There are a number of limitations of the study. The study was of small sample size. This was a nonrandomized trial; therefore, the behavior changes reported may have been confounded by ongoing secular trends. The study population was comprised of a convenience sample that may have been biased towards early adoption of prevention and early detection practices. In addition, the creators of the curriculum delivered the curriculum so we cannot generalize these results to a curriculum delivered by other educators. Finally, we were unable to ascertain the long-term impact of our intervention.

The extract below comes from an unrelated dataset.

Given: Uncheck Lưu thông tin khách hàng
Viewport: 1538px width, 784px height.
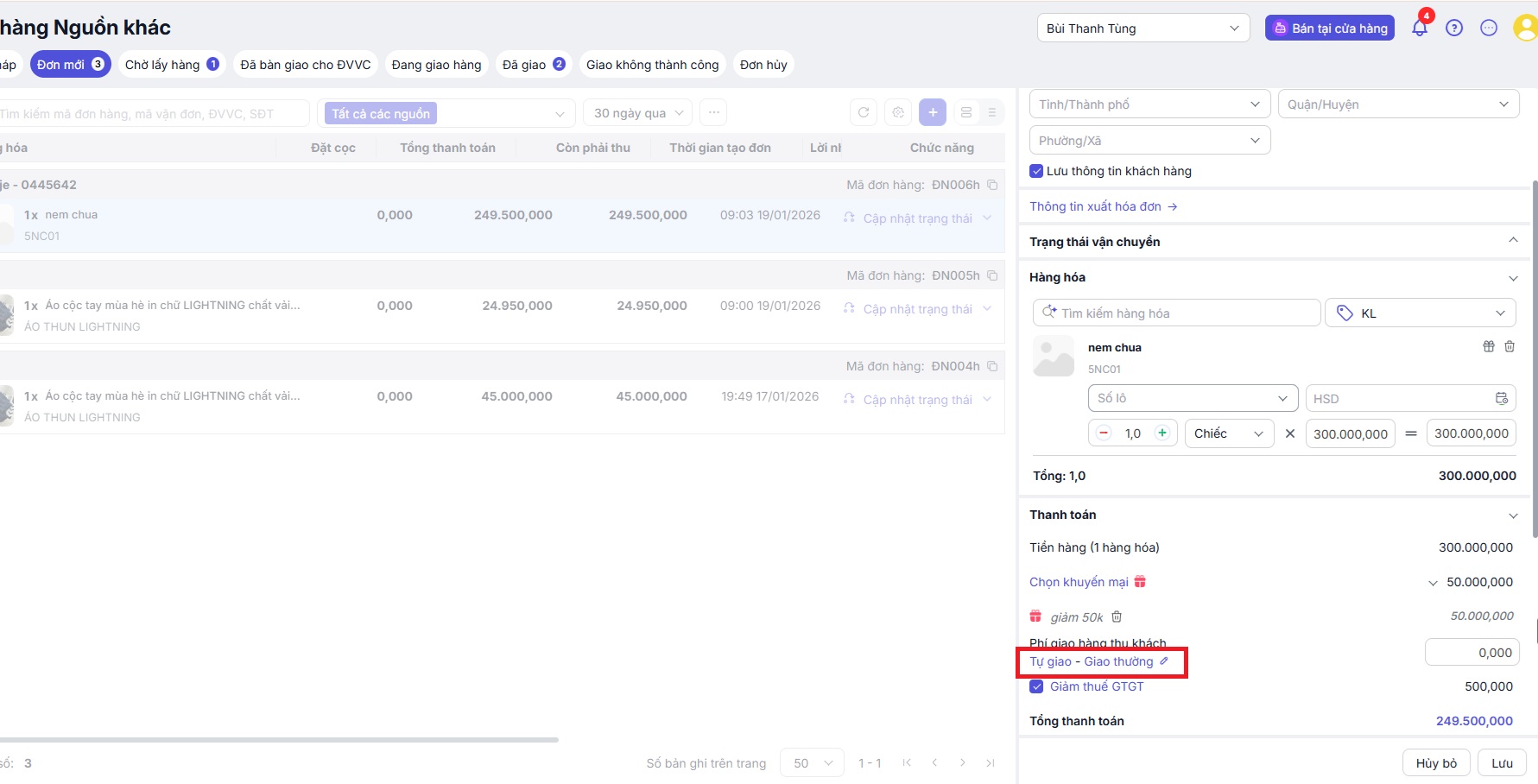Looking at the screenshot, I should click(1036, 171).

Skin cancer is a major public health problem. Primary and secondary prevention are essential components of the effort to decrease mortality and morbidity from these malignancies. Unfortunately, past efforts at changing provider behavior have shown that routine practice of skin cancer prevention is difficult to achieve. Despite this, we document that a brief intervention has the potential to change provider behavior. We hope that improved proficiency and increased performance of skin cancer control activities by PCPs will enhance current efforts to reduce skin cancer morbidity and mortality.
Acknowledgments
This project was supported by grant MS00011 from the Agency for Health Care Research Quality and grant AR43051 from the National Institutes of Health.